INTERVIEW Karim Bernoussi, Co-fondateur et PDG d'Intelcia
«Nous avons des visées sur le marché US» Après une accélération de sa croissance, le groupe à de nouvelles ambitions. Il diversifie ses métiers et lorgne de nouveaux marchés.
Que pèse aujourd'hui Intelcia ? Intelcia a été créé en 2000. Après avoir commencé dans la relation client, nous sommes devenus multiservices. Nous comptons 40.000 collaborateurs dans 17 pays et 95 sites de production. Nous avons un ancrage très important en Afrique (8 pays), concentrant la moitié de nos effectifs. En termes de chiffre d'affaires, nous allons atteindre cette année 830millions d'euros, ce qui nous positionne parmi les grands acteurs de ce domaine au Maroc. Un peu plus de la moitié de ces revenus est réalisée grâce au marché francophone, suivi du marché hispanique et d'Amérique latine (25%). Nous ambitionnons d'atteindre 1,5 milliard d'euros à l'horizon 2025 et de figurer dans le top 10 des acteurs de la relation client. Vous venez de vous implanter en Tunisie. Un marché plus compétitif que le Maroc ? On investit dans une région pour avoir des ressources de qualité. La Tunisie est une destination très compétitive en termes de prix, où les gens sont très bien formés et maîtrisent le français. Il s'agit d'une opportunité pour offrir à nos clients une destination supplémentaire. Nous y allons progressivement. Pour cette acquisition, nous avons un site de 200 positions. Ce sont les clients qui décident de la destination et s'ils ont cette appétence pour le marché tunisien, nous allons installer un site à l'image de ce que nous faisons au Maroc, avec une taille importante pour avoir une marque employeur. Si on reste à la taille actuelle, il vaut mieux fermer et tout basculer vers le Maroc. Quelle est votre stratégie à moyen terme ? Le choix est simple. Soit vous arrêtez de vous développer et vous êtes absorbés par d'autres groupes, soit vous estimez que vous avez une histoire à construire et vous continuez à avancer. La croissance organique que nous pouvons avoir ne nous permet pas d'atteindre l'objectif que nous nous sommes fixé à l'horizon 2025. Ça passera à travers deux axes importants. Le premier concerne l'investissement dans notre force commerciale pour soutenir notre croissance organique.
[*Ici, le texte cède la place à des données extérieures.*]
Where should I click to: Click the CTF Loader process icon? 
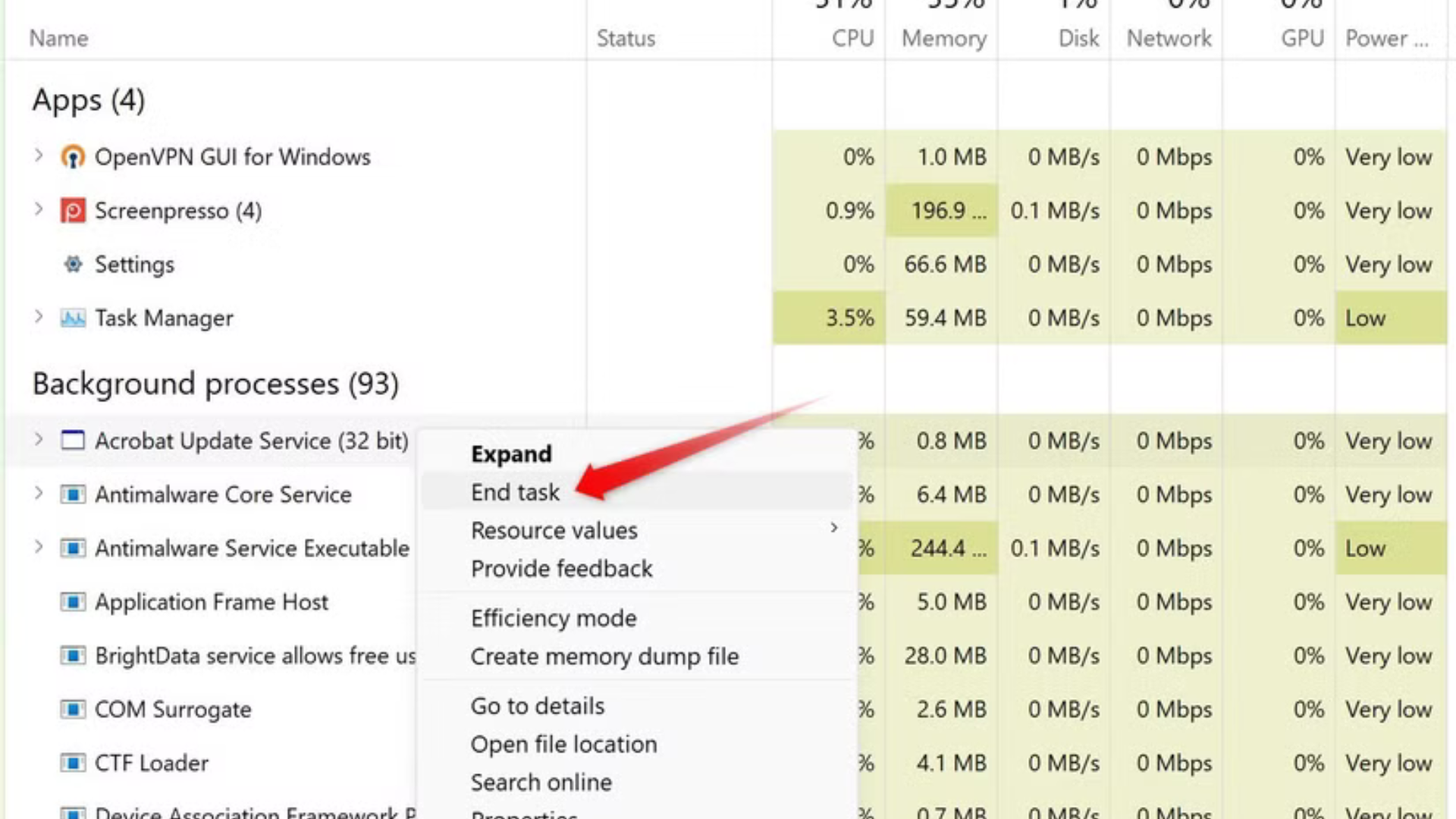tap(73, 763)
Le second est axé autour des implantations et les acquisitions à l'international. Nous avons des visées sur les marchés anglophones (britannique et américain). Aujourd'hui, ça devient compliqué, l'argent est plus cher, les marchés sont tendus, mais ceci ne nous décourage pas pour autant à être à l'affût de toute opportunité qui nous permettra d'atteindre nos objectifs de croissance.